Although a porcupine can’t shoot its quills, it will quickly swat a dog with a tail full of them. The barbed quills go in easily, but it takes pliers to pull them out. I understand the quills are coated with a kind of grease and will eventually work their way out, rarely causing infection, but I couldn’t imagine leaving Okra with a pincushion muzzle. Fortunately, this porcupine hadn’t gotten her yet.
The rodent’s black eyes shone as it watched us, but it appeared weak. I wondered if Okra had bitten it, or if it had been shot. I sent Okra to lie down, far enough away to avoid getting quilled. Though I was tempted to reach out and touch the porcupine, I didn’t know how to pick one up safely, so I found a stick with which to turn it over. It rolled easily onto its back. Its hind legs, with broad paw pads, were bent in odd directions. The snow beneath it was colored a reddish brown. Loose feces stained its hind end. It looked vulnerable lying there with its underside exposed, so I helped it back over with the stick.
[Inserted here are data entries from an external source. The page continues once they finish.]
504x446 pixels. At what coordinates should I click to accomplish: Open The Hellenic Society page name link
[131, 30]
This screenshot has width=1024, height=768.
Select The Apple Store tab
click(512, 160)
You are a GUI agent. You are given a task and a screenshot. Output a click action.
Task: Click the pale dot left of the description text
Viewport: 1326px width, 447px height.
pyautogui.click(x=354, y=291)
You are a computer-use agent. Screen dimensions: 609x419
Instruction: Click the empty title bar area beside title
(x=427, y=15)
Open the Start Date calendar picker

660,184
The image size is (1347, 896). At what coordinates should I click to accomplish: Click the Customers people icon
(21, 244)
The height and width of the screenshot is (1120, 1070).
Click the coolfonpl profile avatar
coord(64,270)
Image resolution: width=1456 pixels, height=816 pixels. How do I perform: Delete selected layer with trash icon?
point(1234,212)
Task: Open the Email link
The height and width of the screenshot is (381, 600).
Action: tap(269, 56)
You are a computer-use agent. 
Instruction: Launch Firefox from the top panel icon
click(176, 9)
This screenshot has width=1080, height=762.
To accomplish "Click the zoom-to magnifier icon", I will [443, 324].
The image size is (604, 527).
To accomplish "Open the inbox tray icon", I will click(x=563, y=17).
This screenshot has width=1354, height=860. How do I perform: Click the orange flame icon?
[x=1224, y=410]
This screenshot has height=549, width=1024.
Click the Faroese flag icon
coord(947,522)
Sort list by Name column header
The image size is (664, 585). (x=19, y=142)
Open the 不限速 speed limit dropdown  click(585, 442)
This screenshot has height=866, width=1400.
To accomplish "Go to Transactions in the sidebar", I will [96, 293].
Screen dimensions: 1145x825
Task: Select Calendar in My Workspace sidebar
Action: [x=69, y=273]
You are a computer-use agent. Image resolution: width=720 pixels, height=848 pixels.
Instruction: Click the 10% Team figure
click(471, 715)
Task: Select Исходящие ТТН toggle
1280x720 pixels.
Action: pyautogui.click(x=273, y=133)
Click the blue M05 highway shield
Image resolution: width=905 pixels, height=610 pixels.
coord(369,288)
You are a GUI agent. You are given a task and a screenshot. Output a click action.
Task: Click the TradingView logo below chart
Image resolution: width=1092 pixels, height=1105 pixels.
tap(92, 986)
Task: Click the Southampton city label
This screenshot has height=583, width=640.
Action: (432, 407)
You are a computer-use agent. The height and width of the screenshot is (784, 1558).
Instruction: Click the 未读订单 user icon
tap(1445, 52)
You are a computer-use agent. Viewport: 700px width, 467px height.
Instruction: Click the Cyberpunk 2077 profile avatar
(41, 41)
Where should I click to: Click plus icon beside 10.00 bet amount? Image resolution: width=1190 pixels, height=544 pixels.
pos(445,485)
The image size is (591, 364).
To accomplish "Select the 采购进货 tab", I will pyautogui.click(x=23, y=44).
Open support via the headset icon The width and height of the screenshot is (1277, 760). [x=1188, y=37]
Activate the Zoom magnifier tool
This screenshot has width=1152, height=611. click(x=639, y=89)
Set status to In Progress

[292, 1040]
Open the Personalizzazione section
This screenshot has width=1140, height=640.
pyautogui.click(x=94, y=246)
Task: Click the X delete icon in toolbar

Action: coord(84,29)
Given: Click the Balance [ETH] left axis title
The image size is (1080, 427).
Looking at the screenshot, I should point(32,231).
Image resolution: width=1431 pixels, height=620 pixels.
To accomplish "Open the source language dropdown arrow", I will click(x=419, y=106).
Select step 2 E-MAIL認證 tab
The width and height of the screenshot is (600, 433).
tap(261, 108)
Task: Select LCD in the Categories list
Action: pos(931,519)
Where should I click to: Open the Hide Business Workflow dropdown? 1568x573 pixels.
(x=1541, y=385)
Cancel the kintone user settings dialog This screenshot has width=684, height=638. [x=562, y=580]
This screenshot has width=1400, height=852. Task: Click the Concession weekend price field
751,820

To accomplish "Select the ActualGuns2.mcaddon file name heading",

I like porcupines, though many of my neighbors don’t. They sometimes convey a desire to disinfect the woods — until hunting season. It’s true that porcupines favor Red Delicious apples and are insane for salt, chewing ax handles, toilet seats, and the tubing maple-sugar producers use. And, of course, they chew plywood. What’s more delicious than the glue in plywood? Our neighborhood porcupines, however, seem content to lumber from white pine to white pine, pigging out on other plants in summer.
Maybe I like them for their slow manner of turning to look at you. (Their cervical vertebrae are actually fused together.) Or perhaps I’ve been charmed by Wally Trip’s clothed and smiling porcupines in his children’s books. A childhood encounter with a tame and kitten-soft baby porcupine no doubt helped form my affection. But mostly, they are a personal metaphor for myself. I am sharp and bristly, especially to strangers. My defenses are aggressive and pointed, but underneath I’m actually shy and introverted, and would prefer hanging out in trees and eating soft bark by myself. The quills are a bad first impression; the softness, my secret self.
I don’t know what to do with dying animals I find in the woods, so I leave them. Amelia always wants to shoot them. That is mercy to her. But I try to accept the natural world as it is. I have no coherent philosophy on the matter, just the thought that death seems as natural as life, and no less valuable.
I called the dogs to come, and they did. We trudged back to the path. Jax presented me with a stick. Okra trotted off in a new direction. I considered suffering. The porcupine’s diarrhea reminded me of my mom’s, the first indication of her cancer. Maybe the porcupine had cancer, too.
I think sometimes of the emptiness of my mom’s illness. She would wake morning after morning and drink coffee, smoke endless cigarettes, looking through panicked gray eyes at her hands. Restless, anxious, too tired to take a walk, Dad would stand in the room and not speak. Her sentences were often fragments. “I just don’t know,” she’d say, over and over. Until, finally, she just lay in bed and stared into space.
Was the porcupine catatonic, like my mother in her last days? Would the animal die that evening as the warm March day quickly faded, swept over by a chill?
The dogs and I continued along our usual route. The woods were still, filled with the intention of spring: melting snow, the short song of a cardinal, the fast flight of a busy pileated woodpecker.
I am older now that I have been so close to death. Previously, I would not have felt loss wash over me as I gazed upon a dying porcupine in the first days of spring. The animal-human distance would have tempered the experience; death simply existed. I wouldn’t have remembered the older couple, their lives drawn in, waiting in the emergency room.
The cut on my finger might have killed Ezra Way, and here in the early spring, his Quaker family members and neighbors would have met to sit in silence, listening to the dull whistles of bluebirds.